Apesar de sua importância e mesmo do seu valor como obra literária, não vamos afirmar que se trate da obra definitiva de um autor absolutamente senhor de sua técnica, pois é, na verdade, o livro único de um jovem de grande talento e de extraordinária sensibilidade, mas livro que não deixa de pecar, até certo ponto, pela falta de unidade, encontrando-se, ao lado de produções tipicamente simbolistas (as melhores e mais importantes), outras tantas de sabor romântico e ainda outras borrifadas de notas parnasianas. Cremos ser isto, porém, irrelevante em face da grandeza de suas melhores páginas. Mais tivesse vivido o Poeta, e teria provavelmente reunido apenas os poemas onde houvesse predomínio das notas simbolistas, pois revelam estas sua feição mais característica.
_ _ _ _
**Tarefa proposta 1:** Transcreva literalmente a parte do trecho fornecido que começa nas palavras "Apesar de sua" e termina em "feição mais característica.".
O trecho fornecido não tem qualquer relação com a listagem que vem depois dele.

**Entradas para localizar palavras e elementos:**
_ _ _ _
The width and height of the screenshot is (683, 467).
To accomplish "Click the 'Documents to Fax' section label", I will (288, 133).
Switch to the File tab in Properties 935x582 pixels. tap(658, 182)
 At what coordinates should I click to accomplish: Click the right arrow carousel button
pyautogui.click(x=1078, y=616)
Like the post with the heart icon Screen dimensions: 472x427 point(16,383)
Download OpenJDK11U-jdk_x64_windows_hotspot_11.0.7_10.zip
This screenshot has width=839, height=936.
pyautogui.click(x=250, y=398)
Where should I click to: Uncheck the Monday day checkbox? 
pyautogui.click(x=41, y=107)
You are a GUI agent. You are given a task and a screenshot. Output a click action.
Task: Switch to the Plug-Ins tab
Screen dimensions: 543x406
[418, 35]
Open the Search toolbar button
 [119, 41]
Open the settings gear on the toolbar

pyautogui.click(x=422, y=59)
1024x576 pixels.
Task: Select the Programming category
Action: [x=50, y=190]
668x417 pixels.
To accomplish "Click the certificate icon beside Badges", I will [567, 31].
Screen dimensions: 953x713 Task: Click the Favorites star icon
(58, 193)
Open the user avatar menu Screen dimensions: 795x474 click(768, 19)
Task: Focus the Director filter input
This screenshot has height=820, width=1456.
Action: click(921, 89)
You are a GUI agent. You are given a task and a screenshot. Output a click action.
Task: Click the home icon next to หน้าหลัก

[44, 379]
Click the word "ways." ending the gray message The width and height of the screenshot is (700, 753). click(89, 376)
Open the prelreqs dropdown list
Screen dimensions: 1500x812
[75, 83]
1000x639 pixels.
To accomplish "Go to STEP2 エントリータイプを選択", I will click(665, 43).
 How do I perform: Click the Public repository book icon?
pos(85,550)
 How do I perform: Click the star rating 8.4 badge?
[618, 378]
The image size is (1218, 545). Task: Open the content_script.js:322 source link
_ _ _ _
**Tarefa proposta 2:** Reescreva somente a parte da listagem que começa na linha que contém "Click the word" e termina na linha que contém "will click(665, 43).", substituindo "dropdown list" por "drop-down menu" e mantendo todo o resto inalterado.

**Resposta escrita 1:**
Apesar de sua importância e mesmo do seu valor como obra literária, não vamos afirmar que se trate da obra definitiva de um autor absolutamente senhor de sua técnica, pois é, na verdade, o livro único de um jovem de grande talento e de extraordinária sensibilidade, mas livro que não deixa de pecar, até certo ponto, pela falta de unidade, encontrando-se, ao lado de produções tipicamente simbolistas (as melhores e mais importantes), outras tantas de sabor romântico e ainda outras borrifadas de notas parnasianas. Cremos ser isto, porém, irrelevante em face da grandeza de suas melhores páginas. Mais tivesse vivido o Poeta, e teria provavelmente reunido apenas os poemas onde houvesse predomínio das notas simbolistas, pois revelam estas sua feição mais característica.

**Resposta escrita 2:**
Click the word "ways." ending the gray message The width and height of the screenshot is (700, 753). click(89, 376)
Open the prelreqs drop-down menu
Screen dimensions: 1500x812
[75, 83]
1000x639 pixels.
To accomplish "Go to STEP2 エントリータイプを選択", I will click(665, 43).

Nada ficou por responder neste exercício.